→ Alıntı:
┌──
Rusya için mesele şah mat mı?
Rusya 20 Eylül’de Karabağ’da ateşkesi sağlayıp itibar kaybını biraz sınırladı. Şimdi Azerbaycan’ın Karabağ’ı teslim alma sürecine hakemlik yapıyor, Ermeniler için güvenceler arıyor. Bakü de Rusya ile bozuşmadan toprak bütünlüğünü sağlarken bu sınırlı role itiraz etmiyor. Toprak ve etnisiteye dayalı Sovyet sisteminin son kalıntıları coğrafyadan sökülüyor. Rusya için fatura Karabağ’la sınırlı kalmayabilir.
Azerbaycan’ın 2008’de Gürcistan’ın denediğini tekrarlayıp farklı sonuçlar alması tamamen jeopolitik ve jeostratejiktir. Gürcistan ordusu Güney Osetya’yı ele geçirmek için Tshinval’e askerî harekât başlattığında ilk önce Rus barış gücü karargâhını vurmuştu. Azerbaycan da Karabağ’da Ermenilerin ‘de facto’ Artsakh Cumhuriyeti’ne son verip kontrolü ele almak için yürüttüğü operasyon sırasında mermilerini Rus barış gücünden esirgemedi. Tshinval savaşı Rusya’ya kazandırırken Karabağ savaşı kaybettirdi. Güney Osetya, Rusya Federasyonu içindeki Kuzey Kafkasya cumhuriyeti Kuzey Osetya ile sınır. Dahası güney ve kuzeyin Osetleri iç içe. 2008’de Rusya, Vladikavkaz’da konuşlu tanklarını iki saatte sıradağların ötesine indirip Gürcü ordusunu püskürtmüş, devamında Güney Osetya ve Abhazya’nın bağımsızlığını tanımıştı. Sovyetler sonrası Rus etki alanında Bağımsız Devletler Topluluğu’ndaki (BDT) insicamın gereği olarak Rusya, Tiflis’in hassasiyetlerine göre Güney Osetya ve Abhazya’yı göz ardı etmiş, hatta bu iki “de facto” bağımsız cumhuriyete yaptırımlar dayatmıştı. O vakit Rus siyaseti Gürcüleri üzmekten yana değildi. 2003’te Gürcistan’da Batı destekli Gül Devrimi, bu siyasetin terk edilmesine neden olmuş, adım adım Abhazya ve Güney Osetya için ‘Rus koruması’ devreye sokulmuştu. 2008 Ruslar için rövanş vaktiydi. 19 Eylül 2023’te Karabağ için operasyon başlatıldığında barış gücündeki Rus askerleri de hedef oldu. Birkaçı öldü. Rus barış gücüne ait bir cephanelik de bombalandı. Moskova, Azerbaycan’ın anlatısı üzerine bir şey demedi, Aliyev’in özrünü kabul etti. 2020’de Rus helikopterinin düşürülmesi sonrası olduğu gibi.
└──
→ Kayıtlı öğeler:
┌──
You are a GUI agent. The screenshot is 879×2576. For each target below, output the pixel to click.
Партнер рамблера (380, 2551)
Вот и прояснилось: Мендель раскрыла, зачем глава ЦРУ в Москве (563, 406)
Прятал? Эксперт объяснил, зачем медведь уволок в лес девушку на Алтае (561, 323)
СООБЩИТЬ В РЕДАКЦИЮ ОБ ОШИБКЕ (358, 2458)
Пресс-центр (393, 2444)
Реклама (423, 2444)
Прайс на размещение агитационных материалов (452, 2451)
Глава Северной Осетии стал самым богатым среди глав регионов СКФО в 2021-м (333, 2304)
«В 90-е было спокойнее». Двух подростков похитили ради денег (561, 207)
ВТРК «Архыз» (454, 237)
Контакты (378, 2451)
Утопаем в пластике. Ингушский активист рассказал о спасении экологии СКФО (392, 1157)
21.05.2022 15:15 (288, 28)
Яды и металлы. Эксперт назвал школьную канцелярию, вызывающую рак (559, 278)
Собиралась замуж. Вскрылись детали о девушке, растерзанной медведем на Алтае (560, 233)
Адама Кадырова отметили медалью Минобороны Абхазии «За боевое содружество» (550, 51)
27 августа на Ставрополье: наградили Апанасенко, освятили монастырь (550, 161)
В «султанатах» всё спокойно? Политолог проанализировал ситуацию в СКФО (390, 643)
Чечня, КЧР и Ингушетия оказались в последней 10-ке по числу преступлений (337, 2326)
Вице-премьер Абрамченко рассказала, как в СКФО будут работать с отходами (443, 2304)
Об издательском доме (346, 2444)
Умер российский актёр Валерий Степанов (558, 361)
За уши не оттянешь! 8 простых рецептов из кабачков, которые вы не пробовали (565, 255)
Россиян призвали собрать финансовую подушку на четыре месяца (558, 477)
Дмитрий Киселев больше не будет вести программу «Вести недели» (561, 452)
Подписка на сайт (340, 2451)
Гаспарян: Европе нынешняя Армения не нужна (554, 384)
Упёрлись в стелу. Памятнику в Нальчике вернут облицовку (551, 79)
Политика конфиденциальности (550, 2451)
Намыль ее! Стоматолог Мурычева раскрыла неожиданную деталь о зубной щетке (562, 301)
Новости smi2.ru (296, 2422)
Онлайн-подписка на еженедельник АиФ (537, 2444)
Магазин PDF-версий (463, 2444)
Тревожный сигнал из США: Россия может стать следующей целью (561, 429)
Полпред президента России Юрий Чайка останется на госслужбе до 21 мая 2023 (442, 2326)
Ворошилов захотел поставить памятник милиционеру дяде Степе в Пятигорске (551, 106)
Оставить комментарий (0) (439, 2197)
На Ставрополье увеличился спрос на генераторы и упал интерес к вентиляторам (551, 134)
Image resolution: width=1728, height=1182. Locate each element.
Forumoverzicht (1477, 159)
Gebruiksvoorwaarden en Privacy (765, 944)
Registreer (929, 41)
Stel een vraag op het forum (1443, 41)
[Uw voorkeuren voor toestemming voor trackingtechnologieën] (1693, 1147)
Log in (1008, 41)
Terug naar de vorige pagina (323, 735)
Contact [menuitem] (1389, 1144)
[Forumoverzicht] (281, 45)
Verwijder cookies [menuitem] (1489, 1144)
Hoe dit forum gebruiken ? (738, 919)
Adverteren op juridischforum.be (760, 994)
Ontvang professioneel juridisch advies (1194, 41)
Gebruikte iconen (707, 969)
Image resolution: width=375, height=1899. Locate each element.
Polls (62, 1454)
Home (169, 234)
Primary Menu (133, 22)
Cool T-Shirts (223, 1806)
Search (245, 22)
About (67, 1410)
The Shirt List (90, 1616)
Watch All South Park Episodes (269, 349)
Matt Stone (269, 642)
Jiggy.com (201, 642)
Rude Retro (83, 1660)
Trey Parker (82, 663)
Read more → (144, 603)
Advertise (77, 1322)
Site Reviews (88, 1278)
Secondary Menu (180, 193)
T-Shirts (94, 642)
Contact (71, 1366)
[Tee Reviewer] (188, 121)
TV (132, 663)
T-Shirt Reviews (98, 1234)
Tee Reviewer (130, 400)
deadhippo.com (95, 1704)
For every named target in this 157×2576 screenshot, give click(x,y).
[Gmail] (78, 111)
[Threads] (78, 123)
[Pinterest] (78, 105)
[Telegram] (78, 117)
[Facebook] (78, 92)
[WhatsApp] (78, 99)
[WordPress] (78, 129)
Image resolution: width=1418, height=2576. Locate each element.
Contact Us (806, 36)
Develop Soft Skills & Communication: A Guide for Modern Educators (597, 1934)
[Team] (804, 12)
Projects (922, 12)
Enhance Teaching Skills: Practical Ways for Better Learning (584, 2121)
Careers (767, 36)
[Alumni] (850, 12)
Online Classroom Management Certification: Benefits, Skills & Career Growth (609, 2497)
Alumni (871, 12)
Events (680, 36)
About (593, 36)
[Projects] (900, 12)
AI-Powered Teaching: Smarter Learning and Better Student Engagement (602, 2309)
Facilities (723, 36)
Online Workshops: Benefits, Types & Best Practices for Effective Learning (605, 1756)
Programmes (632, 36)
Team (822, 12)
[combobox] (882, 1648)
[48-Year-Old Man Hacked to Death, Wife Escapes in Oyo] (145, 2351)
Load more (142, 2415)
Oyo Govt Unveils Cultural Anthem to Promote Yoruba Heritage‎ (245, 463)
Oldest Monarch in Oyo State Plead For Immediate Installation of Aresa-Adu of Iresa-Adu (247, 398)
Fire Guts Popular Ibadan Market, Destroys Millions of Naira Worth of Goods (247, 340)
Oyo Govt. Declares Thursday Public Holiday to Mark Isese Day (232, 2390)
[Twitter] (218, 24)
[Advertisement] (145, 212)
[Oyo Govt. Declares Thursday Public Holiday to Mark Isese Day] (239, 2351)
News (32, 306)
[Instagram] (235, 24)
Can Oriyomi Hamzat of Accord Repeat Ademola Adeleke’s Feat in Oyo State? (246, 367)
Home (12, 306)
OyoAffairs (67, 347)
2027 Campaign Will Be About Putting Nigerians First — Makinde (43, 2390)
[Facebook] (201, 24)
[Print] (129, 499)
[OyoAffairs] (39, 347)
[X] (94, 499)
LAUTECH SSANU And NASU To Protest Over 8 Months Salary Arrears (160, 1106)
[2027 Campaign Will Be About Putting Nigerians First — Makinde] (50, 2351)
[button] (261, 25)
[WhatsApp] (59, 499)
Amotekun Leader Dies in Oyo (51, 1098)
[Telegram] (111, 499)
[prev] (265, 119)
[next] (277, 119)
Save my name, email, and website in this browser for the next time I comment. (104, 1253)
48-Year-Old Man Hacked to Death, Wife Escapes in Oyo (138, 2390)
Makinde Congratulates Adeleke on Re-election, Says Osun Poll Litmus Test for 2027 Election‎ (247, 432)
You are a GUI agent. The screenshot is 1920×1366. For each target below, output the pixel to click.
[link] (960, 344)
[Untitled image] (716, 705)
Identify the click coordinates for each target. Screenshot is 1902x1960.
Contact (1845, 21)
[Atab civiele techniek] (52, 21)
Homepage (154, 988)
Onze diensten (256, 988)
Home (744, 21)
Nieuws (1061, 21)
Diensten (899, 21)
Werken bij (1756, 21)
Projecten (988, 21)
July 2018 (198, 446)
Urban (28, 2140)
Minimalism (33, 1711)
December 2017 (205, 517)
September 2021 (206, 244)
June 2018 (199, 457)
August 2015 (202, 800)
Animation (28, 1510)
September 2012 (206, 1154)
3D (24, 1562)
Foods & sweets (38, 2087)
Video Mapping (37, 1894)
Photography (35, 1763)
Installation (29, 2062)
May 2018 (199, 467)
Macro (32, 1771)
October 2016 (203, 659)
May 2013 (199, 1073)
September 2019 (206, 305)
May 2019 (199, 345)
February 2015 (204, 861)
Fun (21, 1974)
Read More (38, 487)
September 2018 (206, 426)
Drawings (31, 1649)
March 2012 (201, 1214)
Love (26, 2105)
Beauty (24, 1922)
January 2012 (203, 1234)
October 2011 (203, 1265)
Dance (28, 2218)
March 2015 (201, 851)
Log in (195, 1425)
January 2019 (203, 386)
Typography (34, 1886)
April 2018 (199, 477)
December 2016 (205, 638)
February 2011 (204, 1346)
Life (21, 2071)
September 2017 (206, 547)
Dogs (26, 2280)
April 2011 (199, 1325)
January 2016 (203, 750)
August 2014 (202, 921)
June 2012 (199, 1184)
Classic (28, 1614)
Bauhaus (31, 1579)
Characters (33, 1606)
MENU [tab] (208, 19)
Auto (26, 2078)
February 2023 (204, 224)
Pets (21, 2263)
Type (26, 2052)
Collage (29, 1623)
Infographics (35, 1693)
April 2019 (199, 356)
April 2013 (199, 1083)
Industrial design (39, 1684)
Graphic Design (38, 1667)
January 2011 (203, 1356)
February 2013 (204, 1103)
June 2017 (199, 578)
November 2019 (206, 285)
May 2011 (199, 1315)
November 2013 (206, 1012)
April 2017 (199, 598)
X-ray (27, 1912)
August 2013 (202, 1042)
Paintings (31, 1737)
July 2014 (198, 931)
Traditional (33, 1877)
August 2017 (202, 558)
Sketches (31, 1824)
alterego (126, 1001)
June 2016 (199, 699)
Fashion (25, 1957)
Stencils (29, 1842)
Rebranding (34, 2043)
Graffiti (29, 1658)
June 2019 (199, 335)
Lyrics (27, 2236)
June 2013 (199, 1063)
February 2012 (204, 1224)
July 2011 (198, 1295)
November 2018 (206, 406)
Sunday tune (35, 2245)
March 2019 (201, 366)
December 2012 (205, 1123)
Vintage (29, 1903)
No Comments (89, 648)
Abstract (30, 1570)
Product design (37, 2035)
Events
└──
→ Amaç: Alıntının "Rusya 20 Eylül’de" sözleriyle başlayıp "Karabağ’la sınırlı kalmayabilir." sözleriyle biten bölümünü, "Bakü" ifadesini "Azerbaycan yönetimi" ile değiştirerek yeniden yazın. Öğeler başka bir kaynaktan alınmıştır.

→ Çözüm:
Rusya 20 Eylül’de Karabağ’da ateşkesi sağlayıp itibar kaybını biraz sınırladı. Şimdi Azerbaycan’ın Karabağ’ı teslim alma sürecine hakemlik yapıyor, Ermeniler için güvenceler arıyor. Azerbaycan yönetimi de Rusya ile bozuşmadan toprak bütünlüğünü sağlarken bu sınırlı role itiraz etmiyor. Toprak ve etnisiteye dayalı Sovyet sisteminin son kalıntıları coğrafyadan sökülüyor. Rusya için fatura Karabağ’la sınırlı kalmayabilir.